> Passage
+ + + + +
# Will burning cedar distroy my metal chimney?



## Beno (Jun 19, 2009)

Hi there,

I live near Ottawa, Canada. After clearing the lot to build our (ICF) house (heating with Caddy wood/electric furnace) I ended up with lots of cedar to dry and burn. I was told though by a neighbour not to burn cedar, or it will distroy my stainless steel chimney. He said that the resin from the cedar will make in few years holes in the chimney.

Is this correct? I hope not.

Thanks,
Beno


----------



## zzr7ky (Jun 19, 2009)

Hi - 

Sounds very fishy to me.  I burn every bit I can get.  In a modern stove, with a stainless liner most of us get little or no creosote build.... No 'resins' condense because they are burned.  I clean the  chimney in the spring and that's it.

Enjoy,    
Mike


----------



## d.n.f. (Jun 19, 2009)

A lot of cedar gets burned out here in BC.  Never heard that one before.
+ + + + +
> Supplied material
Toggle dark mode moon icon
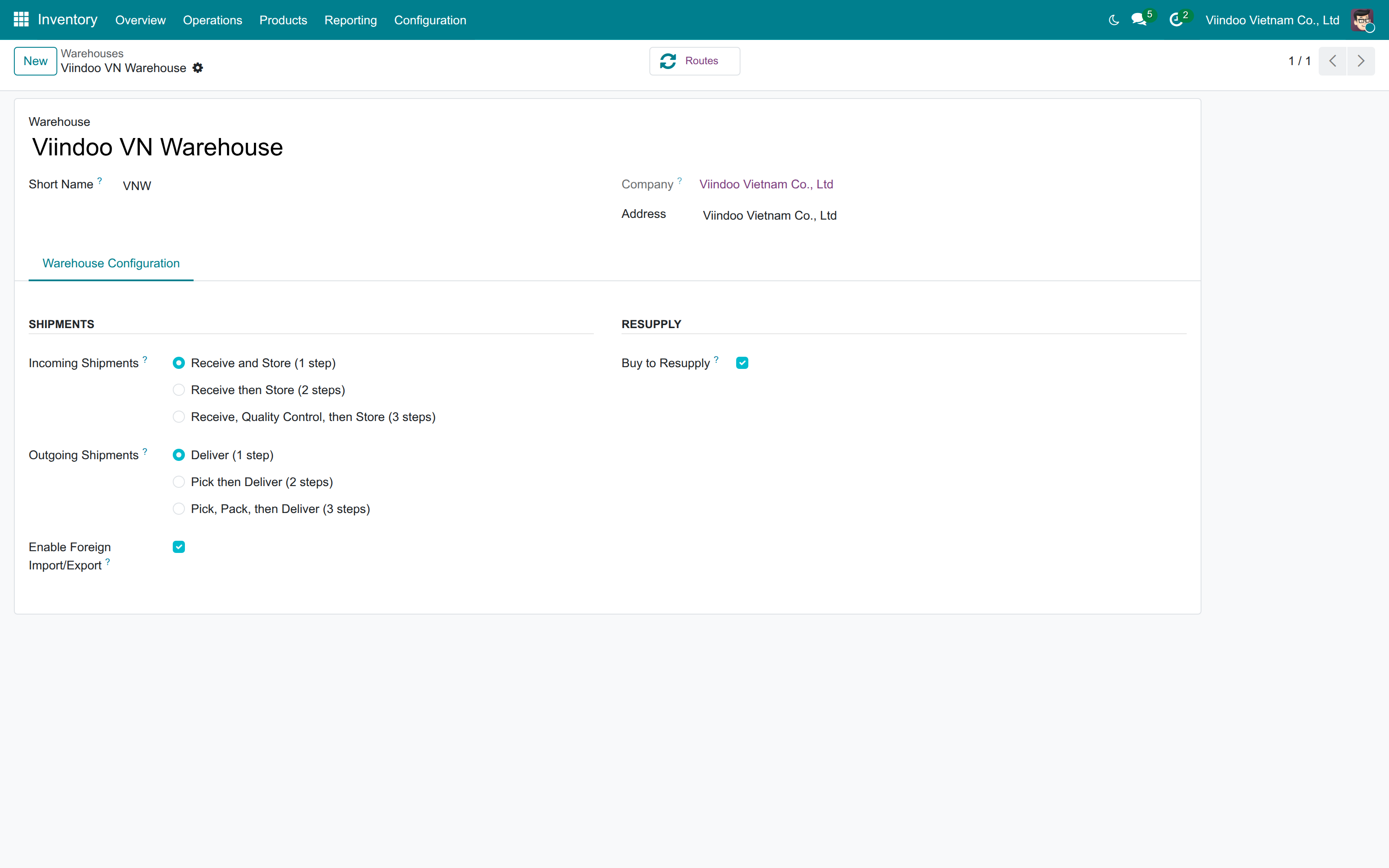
+ + + + +
> Exercise set
a - Answer these questions using the thread about burning cedar, one answer per line:
(i) Where does the person who started the thread live?
(ii) According to the neighbor, what from the cedar would make holes in the chimney?
(iii) In which season does Mike clean his chimney?
b - Summarize the thread about burning cedar in two sentences.

> Results in order
a -
(i) Near Ottawa, Canada.
(ii) The resin from the cedar.
(iii) In the spring.

b - After clearing a lot near Ottawa, Canada, a homeowner with plenty of cedar asks whether a neighbor is right that cedar resin will make holes in a stainless steel chimney within a few years. One reply calls the claim fishy, explaining that in a modern stove with a stainless liner the resins burn rather than condense, so there is little or no creosote buildup, and another says a lot of cedar is burned in BC and the writer has never heard the claim before.